• **WORK TO COMPLETE**: Each record beneath this sentence is to be transcribed exactly as it reads.
· · · · ·
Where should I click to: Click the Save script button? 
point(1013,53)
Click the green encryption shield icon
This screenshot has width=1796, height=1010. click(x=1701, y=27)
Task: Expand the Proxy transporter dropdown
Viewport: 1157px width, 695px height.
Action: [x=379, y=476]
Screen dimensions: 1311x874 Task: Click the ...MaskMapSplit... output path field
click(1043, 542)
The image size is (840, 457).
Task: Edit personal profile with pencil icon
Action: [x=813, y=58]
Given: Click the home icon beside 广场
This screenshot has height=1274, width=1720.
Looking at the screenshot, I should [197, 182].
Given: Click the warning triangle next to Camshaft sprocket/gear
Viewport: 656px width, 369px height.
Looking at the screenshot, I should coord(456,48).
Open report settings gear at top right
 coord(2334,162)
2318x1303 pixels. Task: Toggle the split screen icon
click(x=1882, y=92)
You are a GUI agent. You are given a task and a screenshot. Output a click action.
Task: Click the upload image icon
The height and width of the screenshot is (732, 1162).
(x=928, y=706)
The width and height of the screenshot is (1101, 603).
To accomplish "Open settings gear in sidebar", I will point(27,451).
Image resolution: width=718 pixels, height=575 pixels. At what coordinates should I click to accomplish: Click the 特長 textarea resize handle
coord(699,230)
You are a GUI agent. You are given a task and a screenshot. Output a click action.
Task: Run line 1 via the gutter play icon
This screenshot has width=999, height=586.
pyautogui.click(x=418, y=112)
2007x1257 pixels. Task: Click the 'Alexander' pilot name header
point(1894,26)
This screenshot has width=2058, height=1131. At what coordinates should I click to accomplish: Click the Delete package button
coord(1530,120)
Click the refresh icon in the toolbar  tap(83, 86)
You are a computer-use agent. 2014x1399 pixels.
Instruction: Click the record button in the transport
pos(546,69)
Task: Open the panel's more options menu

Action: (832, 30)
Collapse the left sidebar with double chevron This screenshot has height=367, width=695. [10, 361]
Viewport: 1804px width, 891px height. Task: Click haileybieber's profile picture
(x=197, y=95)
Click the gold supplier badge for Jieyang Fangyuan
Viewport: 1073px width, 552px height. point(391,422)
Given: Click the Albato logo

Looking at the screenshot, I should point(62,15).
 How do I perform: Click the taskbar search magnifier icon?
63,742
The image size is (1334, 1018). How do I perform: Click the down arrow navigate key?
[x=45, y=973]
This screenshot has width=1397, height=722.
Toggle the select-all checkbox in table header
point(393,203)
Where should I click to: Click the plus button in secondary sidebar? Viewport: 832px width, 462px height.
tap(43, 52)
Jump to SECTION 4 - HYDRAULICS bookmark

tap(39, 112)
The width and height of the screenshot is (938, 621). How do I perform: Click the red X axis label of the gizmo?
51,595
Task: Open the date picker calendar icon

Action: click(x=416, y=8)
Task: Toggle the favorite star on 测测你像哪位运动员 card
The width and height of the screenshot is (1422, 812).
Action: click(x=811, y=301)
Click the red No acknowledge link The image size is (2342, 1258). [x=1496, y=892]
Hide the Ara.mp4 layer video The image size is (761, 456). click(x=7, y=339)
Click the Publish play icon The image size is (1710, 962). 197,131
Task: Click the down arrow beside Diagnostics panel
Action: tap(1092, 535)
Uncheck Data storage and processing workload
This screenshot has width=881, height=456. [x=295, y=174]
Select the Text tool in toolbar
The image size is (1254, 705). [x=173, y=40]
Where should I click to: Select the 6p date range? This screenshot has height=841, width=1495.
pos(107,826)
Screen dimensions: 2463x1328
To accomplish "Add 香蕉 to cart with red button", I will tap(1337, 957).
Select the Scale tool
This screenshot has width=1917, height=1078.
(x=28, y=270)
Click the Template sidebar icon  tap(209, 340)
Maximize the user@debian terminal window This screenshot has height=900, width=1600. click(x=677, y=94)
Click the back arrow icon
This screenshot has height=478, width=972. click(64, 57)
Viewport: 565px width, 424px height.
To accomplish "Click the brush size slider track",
· · · · ·
• **WRITTEN ANSWER**:
Where should I click to: Click the Save script button? 
point(1013,53)
Click the green encryption shield icon
This screenshot has width=1796, height=1010. click(x=1701, y=27)
Task: Expand the Proxy transporter dropdown
Viewport: 1157px width, 695px height.
Action: [x=379, y=476]
Screen dimensions: 1311x874 Task: Click the ...MaskMapSplit... output path field
click(1043, 542)
The image size is (840, 457).
Task: Edit personal profile with pencil icon
Action: [x=813, y=58]
Given: Click the home icon beside 广场
This screenshot has height=1274, width=1720.
Looking at the screenshot, I should [197, 182].
Given: Click the warning triangle next to Camshaft sprocket/gear
Viewport: 656px width, 369px height.
Looking at the screenshot, I should coord(456,48).
Open report settings gear at top right
 coord(2334,162)
2318x1303 pixels. Task: Toggle the split screen icon
click(x=1882, y=92)
You are a GUI agent. You are given a task and a screenshot. Output a click action.
Task: Click the upload image icon
The height and width of the screenshot is (732, 1162).
(x=928, y=706)
The width and height of the screenshot is (1101, 603).
To accomplish "Open settings gear in sidebar", I will point(27,451).
Image resolution: width=718 pixels, height=575 pixels. At what coordinates should I click to accomplish: Click the 特長 textarea resize handle
coord(699,230)
You are a GUI agent. You are given a task and a screenshot. Output a click action.
Task: Run line 1 via the gutter play icon
This screenshot has width=999, height=586.
pyautogui.click(x=418, y=112)
2007x1257 pixels. Task: Click the 'Alexander' pilot name header
point(1894,26)
This screenshot has width=2058, height=1131. At what coordinates should I click to accomplish: Click the Delete package button
coord(1530,120)
Click the refresh icon in the toolbar  tap(83, 86)
You are a computer-use agent. 2014x1399 pixels.
Instruction: Click the record button in the transport
pos(546,69)
Task: Open the panel's more options menu

Action: (832, 30)
Collapse the left sidebar with double chevron This screenshot has height=367, width=695. [10, 361]
Viewport: 1804px width, 891px height. Task: Click haileybieber's profile picture
(x=197, y=95)
Click the gold supplier badge for Jieyang Fangyuan
Viewport: 1073px width, 552px height. point(391,422)
Given: Click the Albato logo

Looking at the screenshot, I should point(62,15).
 How do I perform: Click the taskbar search magnifier icon?
63,742
The image size is (1334, 1018). How do I perform: Click the down arrow navigate key?
[x=45, y=973]
This screenshot has width=1397, height=722.
Toggle the select-all checkbox in table header
point(393,203)
Where should I click to: Click the plus button in secondary sidebar? Viewport: 832px width, 462px height.
tap(43, 52)
Jump to SECTION 4 - HYDRAULICS bookmark

tap(39, 112)
The width and height of the screenshot is (938, 621). How do I perform: Click the red X axis label of the gizmo?
51,595
Task: Open the date picker calendar icon

Action: click(x=416, y=8)
Task: Toggle the favorite star on 测测你像哪位运动员 card
The width and height of the screenshot is (1422, 812).
Action: click(x=811, y=301)
Click the red No acknowledge link The image size is (2342, 1258). [x=1496, y=892]
Hide the Ara.mp4 layer video The image size is (761, 456). click(x=7, y=339)
Click the Publish play icon The image size is (1710, 962). 197,131
Task: Click the down arrow beside Diagnostics panel
Action: tap(1092, 535)
Uncheck Data storage and processing workload
This screenshot has width=881, height=456. [x=295, y=174]
Select the Text tool in toolbar
The image size is (1254, 705). [x=173, y=40]
Where should I click to: Select the 6p date range? This screenshot has height=841, width=1495.
pos(107,826)
Screen dimensions: 2463x1328
To accomplish "Add 香蕉 to cart with red button", I will tap(1337, 957).
Select the Scale tool
This screenshot has width=1917, height=1078.
(x=28, y=270)
Click the Template sidebar icon  tap(209, 340)
Maximize the user@debian terminal window This screenshot has height=900, width=1600. click(x=677, y=94)
Click the back arrow icon
This screenshot has height=478, width=972. click(64, 57)
Viewport: 565px width, 424px height.
To accomplish "Click the brush size slider track",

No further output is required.